Wilt Chamberlain believed that posting up triple doubles was overrated and that it was a ‘stat’ that hid mediocracy.
Wilt Chamberlain was undoubtedly a statistical anomaly. Going over the number of times he casually dropped 40+ points on questionable defenses would take quite a bit of time. Moreover, many NBA fans are aware of the stats that Wilt put up on a nightly basis, especially in the points and rebounds category.
There have been several gripes with the way Chamberlain played the game, with many criticizing him for being an overtly selfish player. It was hypothesized and pseudo-confirmed by Wilt himself that if assists, steals, and blocks were lauded as heavily as points and rebounds, he would’ve focused on acquiring those stats as well.
His mindset going into games switched up after witnessing Bill Russell win more championship rings than one hand of his could accommodate. He started to rack up assists and became a defender in the low-post like his Celtics counterpart.
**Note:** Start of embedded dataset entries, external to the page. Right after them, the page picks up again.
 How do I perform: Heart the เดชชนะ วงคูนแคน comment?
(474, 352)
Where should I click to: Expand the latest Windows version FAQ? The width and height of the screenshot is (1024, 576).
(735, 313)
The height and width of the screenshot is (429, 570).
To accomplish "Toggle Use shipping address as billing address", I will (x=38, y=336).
The result? A title in ‘67 with him averaging a career high in assists up until that point with 7.8. his uptick in dishing the ball also led to him notching a triple double in several games, something he wasn’t all too impressed by.
Wilt Chamberlain wasn’t a fan of triple doubles.
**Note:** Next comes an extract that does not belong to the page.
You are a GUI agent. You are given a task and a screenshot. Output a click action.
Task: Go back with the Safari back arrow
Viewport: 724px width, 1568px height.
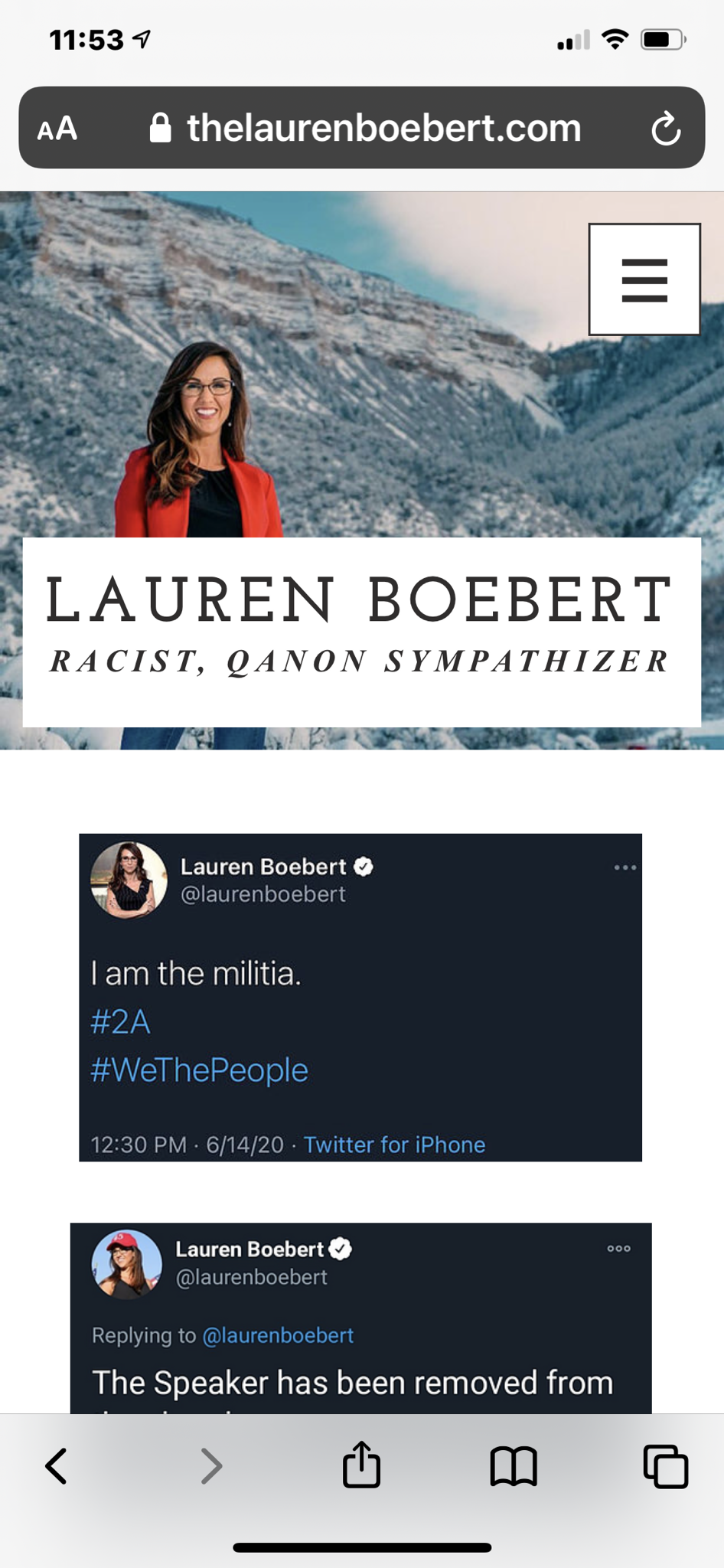pyautogui.click(x=56, y=1466)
Wilt Chamberlain is 6th all-time in total triple doubles over the span of a career with 78. A player who played in his era, Oscar Robertson, has had 181 such games but according to ‘The Big Dipper’, this ‘accomplishment’ isn’t all too great.
“Triple doubles are overrated and can hide mediocracy. Some of the triple doubles Oscar Robertson, Jerry West, and Elgin Baylor had; they would have thought they were having the worst day in the world,” said Wilt.
The notion that triple doubles immediately translate to someone having a positive impact on a game is false. We’re seeing this play out in real time with Russell Westbrook continually being a plus-minus negative despite filling the stat sheet on most nights.
Another aspect of TDs that isn’t talked about enough is the psychological part of it all. If a player were to notch 20 points, 9 assists, and 8 rebounds, should they not be lauded the same as some who had merely an assist more and two more rebounds?